Two of the four radio towers on the 75-acre WMAL site in Bethesda Credit: Aaron Kraut

The developer hoping to build a new neighborhood on Bethesda’s WMAL radio towers site is promising a public dog park and offering to set aside 5 acres that could one day become a Montgomery County park.

Pennsylvania-based Toll Brothers, picked earlier this year by property owner Cumulus Media to buy and develop the 75-acre site bracketed by the Beltway and I-270, unveiled the plans in a concept plan filing with the Planning Department last week.

It comes after Toll Brothers representatives spent months meeting with members of the surrounding community, including some who have expressed concerns about the impact the 328 proposed homes may have on nearby roads and schools.

A spokesperson for Toll Brothers said the developer plans to file a formal preliminary plan detailing the project early next year.
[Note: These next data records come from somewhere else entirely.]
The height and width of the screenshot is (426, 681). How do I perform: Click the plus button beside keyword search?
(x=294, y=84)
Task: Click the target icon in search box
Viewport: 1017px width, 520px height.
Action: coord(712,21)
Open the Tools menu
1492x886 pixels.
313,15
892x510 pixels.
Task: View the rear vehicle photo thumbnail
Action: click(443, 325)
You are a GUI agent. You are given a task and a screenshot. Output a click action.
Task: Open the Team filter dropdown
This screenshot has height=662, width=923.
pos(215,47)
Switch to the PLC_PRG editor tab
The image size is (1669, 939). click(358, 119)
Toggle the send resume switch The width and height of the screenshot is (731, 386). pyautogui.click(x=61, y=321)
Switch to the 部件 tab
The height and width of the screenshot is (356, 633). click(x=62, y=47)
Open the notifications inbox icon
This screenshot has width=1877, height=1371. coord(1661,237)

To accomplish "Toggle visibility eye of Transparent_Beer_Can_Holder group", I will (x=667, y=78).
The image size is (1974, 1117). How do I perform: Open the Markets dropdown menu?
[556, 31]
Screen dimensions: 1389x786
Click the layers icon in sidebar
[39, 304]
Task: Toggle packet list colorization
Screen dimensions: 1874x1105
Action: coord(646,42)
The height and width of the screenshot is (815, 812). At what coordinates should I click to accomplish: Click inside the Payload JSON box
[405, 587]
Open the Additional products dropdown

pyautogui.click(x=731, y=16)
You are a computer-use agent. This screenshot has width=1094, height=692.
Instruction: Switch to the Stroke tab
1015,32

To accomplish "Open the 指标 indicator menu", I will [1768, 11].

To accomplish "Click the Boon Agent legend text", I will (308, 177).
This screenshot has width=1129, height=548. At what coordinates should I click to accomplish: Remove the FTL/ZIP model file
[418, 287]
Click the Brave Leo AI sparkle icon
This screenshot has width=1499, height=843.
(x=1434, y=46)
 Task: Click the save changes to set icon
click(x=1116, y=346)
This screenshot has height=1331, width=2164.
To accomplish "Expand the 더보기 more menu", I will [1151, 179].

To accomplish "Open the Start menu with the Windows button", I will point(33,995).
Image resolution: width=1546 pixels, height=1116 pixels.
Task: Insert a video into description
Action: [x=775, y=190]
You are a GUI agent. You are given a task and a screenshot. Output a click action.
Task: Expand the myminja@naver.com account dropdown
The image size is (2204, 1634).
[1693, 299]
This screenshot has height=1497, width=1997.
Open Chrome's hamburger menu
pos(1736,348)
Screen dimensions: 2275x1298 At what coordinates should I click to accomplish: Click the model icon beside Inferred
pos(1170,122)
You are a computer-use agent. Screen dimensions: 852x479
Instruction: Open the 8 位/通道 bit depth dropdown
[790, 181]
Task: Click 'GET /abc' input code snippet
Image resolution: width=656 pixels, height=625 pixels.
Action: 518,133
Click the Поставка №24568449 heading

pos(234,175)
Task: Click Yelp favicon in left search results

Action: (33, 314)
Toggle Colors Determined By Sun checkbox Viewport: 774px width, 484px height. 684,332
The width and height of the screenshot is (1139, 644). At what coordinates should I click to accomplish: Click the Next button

The concept plan shows 328 units, 42 of which would be moderately priced dwelling units (MPDU) and all of which would have two parking spaces, for a total of 656 parking spots.

The homes would come in one of six basic models, ranging from the smallest MPDU town home units to a single-family detached “Estate Home.”


Most of the units would have parking in the back and the homes would be built along a “loosely curvilinear grid” pattern of streets and blocks that would be mostly parallel to the existing street grid of the adjacent West Fernwood neighborhood.

Toll Brothers concept plan for 75-acre WMAL radio towers site, via Planning Department


There would be a system of walking trails and the dog park, a publically accessible area in one of the site’s wooded sections designed to mimic the dog park at Cabin John Regional Park in Bethesda.

Toll Brothers is also proposing to set aside a 5-acre area along the Greentree Road section of the site that Montgomery Parks could use for a public park. The county would have to purchase the area within three years of the project’s completion.

If the county isn’t able to purchase the site, Toll Brothers said it plans to seek approval for 20 more home lots.


Erica Leatham, the attorney representing Toll Brothers, wrote in a memo detailing the concept plan that the developer worked with Montgomery Parks staff to identify the best location for the potential park site.

Leatham also wrote that Toll Brothers “cannot place any additional land in reservation and efficiently pursue the development program while providing other amenities to the adjoining communities.” The development is a “by-right” project, meaning Toll Brothers isn’t required to reserve any of the 75-acre property for the county or provide additional amenities.

The developer also said “it appears” that three nearby existing intersections will require improvements, though a full traffic study hasn’t been completed. In past meetings with the community, Toll Brothers representatives have suggested those improvements might consist of widening intersections.


Leatham wrote that, in response to community concerns, the developer’s traffic studies would also take into account traffic levels in non-rush hour periods.